COVID-19 has widened energy accessibility gap, says new GCEEP report
Summary
Many Nigerians are among over 100 million people worldwide to see their electricity access disconnected because they couldn't pay.
The Global Commission to End Energy Poverty (GCEEP) has called for urgent action on increasing access to electricity for the millions of people who are unconnected and underserved as part of an inclusive COVID-19 economic recovery. In a report released on Thursday, the commission said more than 100 million people could see their electricity access disconnected in 2020 because they couldn't pay their bills during the pandemic.
Prior to the pandemic, GCEEP said more than 800 million people worldwide lacked access to electricity, and hundreds of millions more struggled with erratic and limited service. According to the World Bank's Sustainable Energy for All (SE4ALL) database, only 54.4 per cent (103 million) of Nigeria’s population had access to electricity in 2017. Nigeria has the world’s second largest deficit in access to electricity, after India.
The commission's 2020 Report: Electricity Access says COVID-19 has widened the energy accessibility gap, with the toll falling disproportionately on the poor and most vulnerable.

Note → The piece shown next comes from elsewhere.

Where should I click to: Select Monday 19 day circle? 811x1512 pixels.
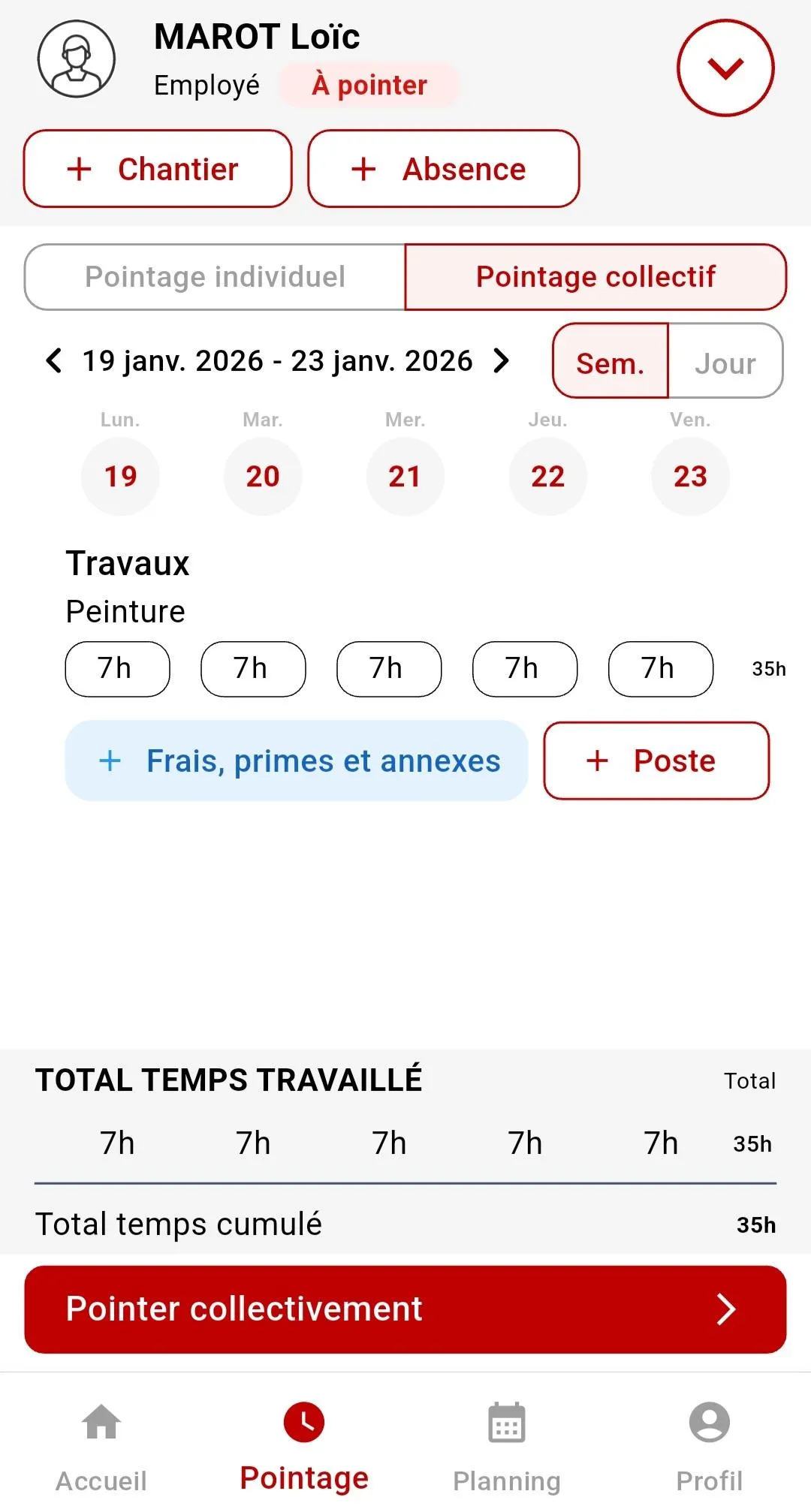point(120,476)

"COVID-19 has underscored the human consequences of energy poverty, showing the impact that a lack of electricity has on health, food, and jobs,” said Rajiv J. Shah, GCEEP’s Co-Chair and President of The Rockefeller Foundation. “It has also put many more vulnerable communities at risk of losing access to reliable power and falling back into extreme poverty.”
Shah further stated that increasing energy access must be prioritised as part of the economic stimulus to tackle the fallout of the pandemic. The commission is also working to catalyse investments to support a green and inclusive recovery from the crisis.
In this regard, GCEEP has called for the adoption of an Integrated Distribution Framework (IDF) – an approach that blends grid-based and distributed renewable technologies in a coordinated manner to achieve universal, productive-use electrification more quickly and more cost-effectively.
"Addressing the urgent challenges of climate change can go hand-in-hand with helping communities attain the universal energy access that provides a path out of poverty,” said Ernest Moniz, GCEEP’s Co-Chair and Former US Secretary of Energy. “Affordable electricity access is particularly important.”
Launched in 2019, GCEEP's mission is to forge a path toward universal electricity access. The commission comprises utilities, off-grid companies, multilateral development banks, academics, and leaders from across the electricity and development sectors. It is co-chaired by Shah, Moniz, and Akinwumi Adesina, Africa Development Bank (AfDB) President.
Speaking on the report's IDF approach, Adesina said: "Aligned with medium and long-term climate and sustainability goals, electrification will yield substantial socio-economic and environmental benefits, particularly in the developing economies of Sub-Sahara Africa. Energy must therefore be prioritized in the recovery strategies currently being developed by governments, international institutions and businesses."
Arguing on the need to accelerate efforts toward a more sustainable and equitable energy, the report calls for substantial private sector participation due to the sizable investments needed to achieve full electrification. This is in line with Sustainable Development Goal 7, which seeks universal access to affordable, reliable, sustainable and modern energy by 2030. The commission seeks to structure new public-private partnerships that crowd investment into electrification, ending energy poverty and unlocking more inclusive economic growth.
The report was released just as the Nigerian government’s service-based reflective tariff (SRT) structure came into force last month. Under the structure, the government has partially removed electricity subsidy, leading to an increase in electricity tariffs for many citizens in a country where poverty has been on the increase. Many Nigerians would be among the more than 100 million people the GCEEP said could see their electricity access disconnected because they couldn't pay their bills.
The removal of the subsidy is not unconnected with the government's cost-cutting measures amid reduced revenue due to low oil prices. Earlier in the year, the government removed petrol subsidies, among other fiscal measures, as part of the requirements for receiving technical assistance from the International Monetary Fund (IMF) under the terms of the $3.4 billion emergency financial assistance the government received to fight COVID-19.
GCEEP said its research team – led by the MIT Energy Initiative (MITEI)'s Deputy Director Robert Stoner and MIT visiting professor Ignacio Perez-Arriaga – is actively engaged in efforts to apply the IDF approach in several first-action countries, including Nigeria, Rwanda, Uganda and Colombia.